Play Ball!

You might need spring training to win at these tricky video games

April 11, 2002|By Kevin Washington | Kevin Washington,SUN STAFF

If you ever thought you could run the Orioles better than you-know-who or wondered what it would feel like to toss 97 mph fastballs for "three up and three down," flip on your video game console and play ball.

The 2002 baseball season has arrived with solid performers for Microsoft's Xbox and Sony's PlayStation2. Unfortunately, shaky best describes the rookie in the new Nintendo GameCube lineup - it looks good even as it drops the ball.

EA Sports Triple Play 2002, 3DO's High Heat Major League Baseball 2003 and Sega's Home Run KING (each $50) can put you in the batter's box, on the pitcher's mound and up in the front office.

Each offers a variety of console game challenges unique to baseball. In football and basketball simulations, once you have the ball, you know what to do with it - get it into the end zone or through the hoop.

With baseball games, you must master hitting and pitching moves, then take on fielding and base-stealing - all while thinking through an overall game strategy. Just mastering the controller enough to field a grounder and throw it for a double play requires considerable practice.

Here's what I found:

Triple Play 2002 (reviewed for the Xbox; also available for the PlayStation2) barely edges High Heat for first place if you're a casual game console player or an average baseball fan. It offers the best balance between game play and graphic realism.

EA Sports' smooth and easily understood controller instructions allowed me to jump into the game quickly. Pitching is a matter of aiming the ball with the left thumbstick, then deciding the type of pitch. The A-button on the Xbox controller is pressure-sensitive for pitching and batting - the harder you press, the harder the hit or throw.

I got more hits in here than I did with the other two games at lower difficulty levels, but once I notched up the difficulty settings, my success rate leveled off. Triple Play also produced more errors than the competition - automated opponents consistently turned double plays in the other games, but not this one.

Most of Triple Play's graphics are up to the high standards set by previous titles created solely for the new Xbox. Real players' faces have been scanned and molded to the virtual players' heads. You won't see smiles or frowns, but you do get a sense of how the players feel when they pump their fists or jump up and down.

The players' heads, however, appear oversized and the bodies are mostly the same shape: that of a thin, but muscular 17-year-old boy. David Wells did look a bit thick out on the pitcher's mound, however.

The voices of professional sportscasters Harold Reynolds and Bob Costas offer decent play-by-play, although Costas delivers the occasional non sequitur. (Home Run KING, for example, uses a couple of non-professionals for their announcing.)

High Heat (reviewed for the PS2; also available for PC and Game Boy Advance) never reaches the graphical beauty of Triple Play, but it beats it soundly in the game play department.

If you're the kind of baseball fanatic who wants to play a full 162-game season of nine-inning games on your console, High Heat should be your choice.

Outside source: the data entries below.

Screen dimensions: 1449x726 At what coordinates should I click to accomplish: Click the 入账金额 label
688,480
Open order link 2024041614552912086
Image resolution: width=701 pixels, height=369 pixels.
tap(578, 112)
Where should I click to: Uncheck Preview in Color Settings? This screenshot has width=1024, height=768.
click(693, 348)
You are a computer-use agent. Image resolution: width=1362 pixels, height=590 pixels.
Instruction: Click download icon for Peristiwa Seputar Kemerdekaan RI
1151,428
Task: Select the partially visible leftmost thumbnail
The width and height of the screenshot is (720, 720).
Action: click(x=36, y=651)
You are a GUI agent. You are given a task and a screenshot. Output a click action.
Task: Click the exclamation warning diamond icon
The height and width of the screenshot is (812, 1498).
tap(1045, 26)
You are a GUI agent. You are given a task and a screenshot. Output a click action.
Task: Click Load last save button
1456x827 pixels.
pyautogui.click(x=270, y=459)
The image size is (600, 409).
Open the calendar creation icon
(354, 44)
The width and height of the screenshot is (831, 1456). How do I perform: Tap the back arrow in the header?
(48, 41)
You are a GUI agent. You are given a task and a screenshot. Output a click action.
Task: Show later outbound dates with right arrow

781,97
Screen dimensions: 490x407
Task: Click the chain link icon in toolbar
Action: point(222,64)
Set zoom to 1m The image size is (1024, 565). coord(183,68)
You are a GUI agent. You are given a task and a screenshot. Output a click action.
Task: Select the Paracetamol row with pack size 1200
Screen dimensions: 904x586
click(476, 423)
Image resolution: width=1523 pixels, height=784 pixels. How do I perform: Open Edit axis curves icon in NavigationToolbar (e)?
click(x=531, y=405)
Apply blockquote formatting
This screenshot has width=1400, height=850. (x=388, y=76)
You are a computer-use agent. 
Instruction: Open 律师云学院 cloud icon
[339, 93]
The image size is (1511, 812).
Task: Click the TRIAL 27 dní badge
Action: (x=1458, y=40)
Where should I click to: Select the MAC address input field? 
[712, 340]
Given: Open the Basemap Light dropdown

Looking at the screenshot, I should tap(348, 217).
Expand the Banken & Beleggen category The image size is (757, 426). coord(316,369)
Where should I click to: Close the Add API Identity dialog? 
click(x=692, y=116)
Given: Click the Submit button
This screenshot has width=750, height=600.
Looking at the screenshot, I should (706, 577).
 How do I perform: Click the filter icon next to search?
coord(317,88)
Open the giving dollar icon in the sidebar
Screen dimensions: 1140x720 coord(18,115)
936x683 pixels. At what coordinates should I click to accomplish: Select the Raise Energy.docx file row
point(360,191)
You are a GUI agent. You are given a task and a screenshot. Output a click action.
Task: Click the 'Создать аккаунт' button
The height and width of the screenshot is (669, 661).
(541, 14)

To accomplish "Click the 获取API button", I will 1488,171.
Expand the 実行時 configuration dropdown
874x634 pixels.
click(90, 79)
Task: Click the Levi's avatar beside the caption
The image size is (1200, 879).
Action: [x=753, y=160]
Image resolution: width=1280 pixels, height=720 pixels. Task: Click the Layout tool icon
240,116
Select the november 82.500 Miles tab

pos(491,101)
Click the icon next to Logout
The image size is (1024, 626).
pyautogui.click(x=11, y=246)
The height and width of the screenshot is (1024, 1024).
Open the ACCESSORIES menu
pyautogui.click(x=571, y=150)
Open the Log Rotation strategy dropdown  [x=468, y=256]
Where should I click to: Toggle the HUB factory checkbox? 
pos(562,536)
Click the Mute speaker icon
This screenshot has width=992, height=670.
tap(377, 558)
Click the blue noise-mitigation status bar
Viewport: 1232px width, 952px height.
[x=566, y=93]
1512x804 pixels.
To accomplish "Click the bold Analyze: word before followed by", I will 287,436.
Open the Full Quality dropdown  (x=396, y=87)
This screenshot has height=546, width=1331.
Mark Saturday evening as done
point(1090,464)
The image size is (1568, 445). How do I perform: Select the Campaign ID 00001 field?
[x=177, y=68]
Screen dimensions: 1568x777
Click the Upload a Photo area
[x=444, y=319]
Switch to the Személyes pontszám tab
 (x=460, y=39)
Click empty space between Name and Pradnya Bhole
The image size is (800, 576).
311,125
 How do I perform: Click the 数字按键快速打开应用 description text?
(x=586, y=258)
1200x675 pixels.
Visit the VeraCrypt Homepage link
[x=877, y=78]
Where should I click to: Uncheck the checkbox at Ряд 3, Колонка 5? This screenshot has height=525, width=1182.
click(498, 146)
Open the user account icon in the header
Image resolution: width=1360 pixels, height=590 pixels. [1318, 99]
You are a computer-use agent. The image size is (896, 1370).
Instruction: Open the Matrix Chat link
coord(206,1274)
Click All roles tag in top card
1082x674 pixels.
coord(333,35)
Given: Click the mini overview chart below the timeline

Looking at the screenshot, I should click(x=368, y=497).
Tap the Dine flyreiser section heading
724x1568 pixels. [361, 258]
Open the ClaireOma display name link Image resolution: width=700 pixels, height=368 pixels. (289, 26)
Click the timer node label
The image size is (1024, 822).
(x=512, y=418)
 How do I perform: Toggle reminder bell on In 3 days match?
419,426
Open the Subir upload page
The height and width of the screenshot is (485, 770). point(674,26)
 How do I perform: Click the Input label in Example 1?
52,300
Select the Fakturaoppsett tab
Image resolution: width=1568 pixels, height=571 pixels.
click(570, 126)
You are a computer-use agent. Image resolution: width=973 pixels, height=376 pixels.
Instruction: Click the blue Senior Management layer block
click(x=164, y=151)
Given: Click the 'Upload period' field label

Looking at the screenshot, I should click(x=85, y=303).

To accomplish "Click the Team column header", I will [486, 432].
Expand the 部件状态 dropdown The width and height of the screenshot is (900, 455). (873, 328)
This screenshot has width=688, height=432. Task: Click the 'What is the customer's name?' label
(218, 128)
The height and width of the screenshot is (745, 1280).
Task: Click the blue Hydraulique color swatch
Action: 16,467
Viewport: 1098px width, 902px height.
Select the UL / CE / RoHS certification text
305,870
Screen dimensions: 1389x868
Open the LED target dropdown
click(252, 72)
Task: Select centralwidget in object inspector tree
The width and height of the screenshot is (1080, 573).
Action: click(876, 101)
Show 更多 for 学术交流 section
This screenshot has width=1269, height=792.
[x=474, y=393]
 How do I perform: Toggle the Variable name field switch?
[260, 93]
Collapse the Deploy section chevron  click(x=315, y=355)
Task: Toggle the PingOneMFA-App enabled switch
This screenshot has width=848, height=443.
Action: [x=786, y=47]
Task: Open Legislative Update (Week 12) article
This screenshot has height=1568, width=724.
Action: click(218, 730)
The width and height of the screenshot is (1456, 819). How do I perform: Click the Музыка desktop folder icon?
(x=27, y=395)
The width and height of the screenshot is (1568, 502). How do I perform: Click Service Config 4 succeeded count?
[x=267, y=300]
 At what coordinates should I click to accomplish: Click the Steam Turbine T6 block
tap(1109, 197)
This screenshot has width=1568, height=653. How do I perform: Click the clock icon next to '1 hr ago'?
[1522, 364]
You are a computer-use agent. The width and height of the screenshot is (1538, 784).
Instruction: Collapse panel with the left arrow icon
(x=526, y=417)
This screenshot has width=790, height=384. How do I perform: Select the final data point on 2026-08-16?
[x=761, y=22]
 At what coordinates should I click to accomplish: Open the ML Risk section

High Heat also has the largest assortment of game modes including season, playoffs and batting practice.

The field action is far less predictable in High Heat than in Triple Play - like real baseball - with more pitches off the mark and fewer hits. I can't remember a pitcher walking anyone in Triple Play, yet it's common enough to be a pitching strategy in High Heat.

High Heat is a better simulation because of its attention to detail. The wind meter, for example, is always on-screen to help me aim my bat; in Triple Play, I had to hit the options button to find it. Likewise, the pitcher's stamina meter also is on-screen to let me know when I might be facing a tired arm.

High Heat sounds the most like a baseball game, too. The crowd's cheering (or booing, in my case) and announcers Dave O'Brien and Chuck Valenches' calling of the play-by-play are the most realistic of the three.

If there's a downside, it's the game's graphics - serviceable at best. The look of the players, stadiums and movement on the field never measure up to the visual richness of the other two games.

Home Run KING, created for the Nintendo GameCube, blows away its competitors on screen. It looks fabulous, with the faces of players like the Orioles' Melvin Mora and Mike Bordick modeled perfectly. Players' movements on the field are fluid and natural.

In fact, if you look at the TV set out of the corner of your eye, you might mistake what you see for a real game in progress.

However, serious baseball strategy isn't your ticket to success here, although you still get the chance to create your own players and teams and compete in a full season, playoff or a Home Run Derby.